M. AHMED A. S. ELMESSALLATI (Jamahiriya arabe libyenne) a rappelé les propositions présentées à deux reprises par son pays concernant les sanctions et a noté avec intérêt les propositions formulées par d’autres Etats Membres.  Il a demandé le réexamen du régime des sanctions pour prendre en compte les propositions de son pays et en améliorer l’efficacité.  A cet égard, il a insisté sur le fait que les sanctions ne devaient être que des mesures exceptionnelles auxquelles on ne pouvait avoir recours qu’en dernier ressort, après épuisement de tous les autres moyens de règlement pacifique des conflits.  Le représentant s’est félicité de l’inscription à l’ordre du jour de la Commission du droit international de la question du principe de la responsabilité des organisations internationales.  Il a appuyé par ailleurs les documents de travail présentés par Cuba et la Fédération de Russie qui, selon lui, viennent compléter les propositions libyennes.  Il a également appuyé la proposition de la Fédération de Russie concernant la demande d’avis consultatif de la Cour internationale de Justice quant aux conséquences légales du recours à la force par les Etats sans autorisation préalable du Conseil de sécurité, et ce, afin d’asseoir la primauté du droit. 


M. ROBERTO LAVALLE-VALDES (Guatemala) a insisté sur la question du règlement pacifique des différends entre les Etats qui n’a fait que l’objet de quelques commentaires sporadiques lors des travaux 2003 du Comité.  Il a regretté que les plus importantes résolutions adoptées par l’Assemblée générale sur l’assistance à des pays tiers touchés par les sanctions n’aient pas été reflétées dans les recommandations du Comité spécial.  Il a donc souhaité que le Comité se concentre sur cette question de l’assistance aux pays tiers.  Sa délégation salue par ailleurs la contribution du Comité sur la question des moyens de règlement pacifique des différends. 


M. KIM CHANG GUK (République populaire démocratique de Corée) a affirmé que le principe de l’égalité des Etats et de la souveraineté nationale n’était pas respecté, regrettant que le bien et le mal soient des concepts définis par les plus forts au mépris du droit international.  Il a également dénoncé l’unilatéralisme et a appelé au renforcement du rôle des Nations Unies.  A cet égard, il a souligné la nécessité d’élargir la compétence de l’Assemblée générale en matière de maintien de la paix et de la sécurité internationales.  Il a insisté en particulier sur l’importance de réformer le Conseil de sécurité en vue d’assurer une meilleure représentation des pays en développement et la transparence de ses activités.  Les Etats-Unis, a-t-il regretté, empêchent son pays de participer aux discussions du Conseil de sécurité le concernant en violation du règlement intérieur de cet organe.  Le Conseil de sécurité est anachronique et sert à la réalisation des objectifs stratégiques des Etats-Unis, a-t-il souligné en conclusion.   
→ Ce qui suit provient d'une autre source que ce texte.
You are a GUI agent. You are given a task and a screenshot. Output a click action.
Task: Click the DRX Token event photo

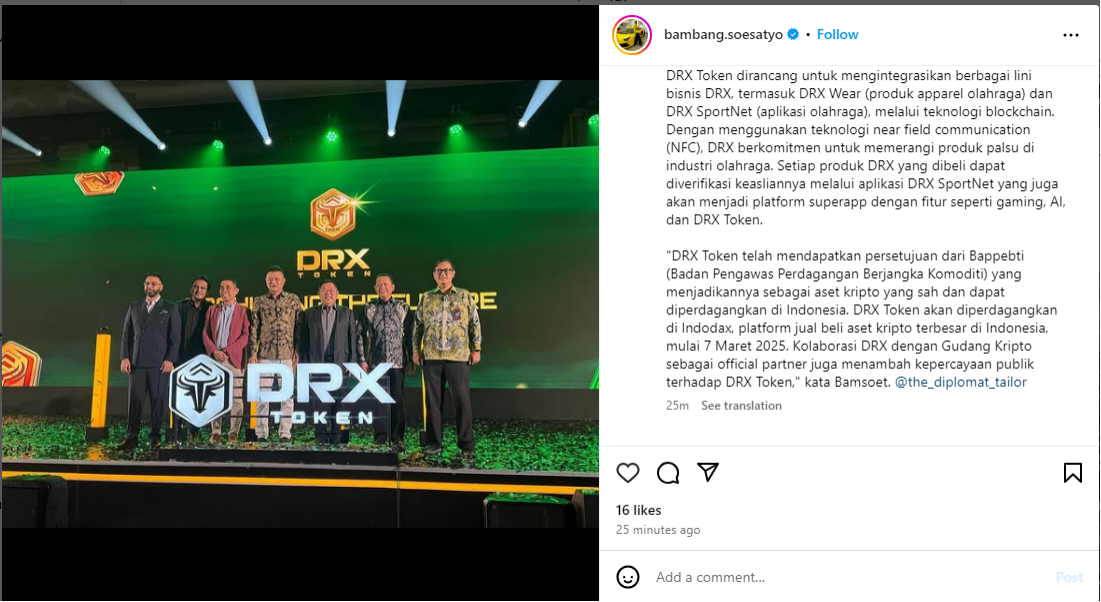point(300,303)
M. MOHAMMED HAJ IBRAHIM (République arabe syrienne) a jugé très dangereux qu’un parlement impose des sanctions à un autre pays.  Il a déclaré que l’on ne devait recourir aux sanctions que lorsqu’il y avait une menace grave de la paix et de la sécurité internationales et lorsque tous les moyens prévus au Chapitre VI de la Charte des Nations Unies avaient été épuisés.  Il faut réfléchir à l’impact de ces sanctions et s’assurer qu’elles sont bien définies et ce, conformément à la Charte des Nations Unies.  Elles doivent être levées dès que le pays touché a mis un terme à son comportement préjudiciable.  Le représentant s’est félicité du document de travail révisé présenté par la Fédération de Russie intitulé « Déclaration relative aux normes et principes fondamentaux régissant l’adoption et l’application de sanctions et d’autres mesures de coercition ».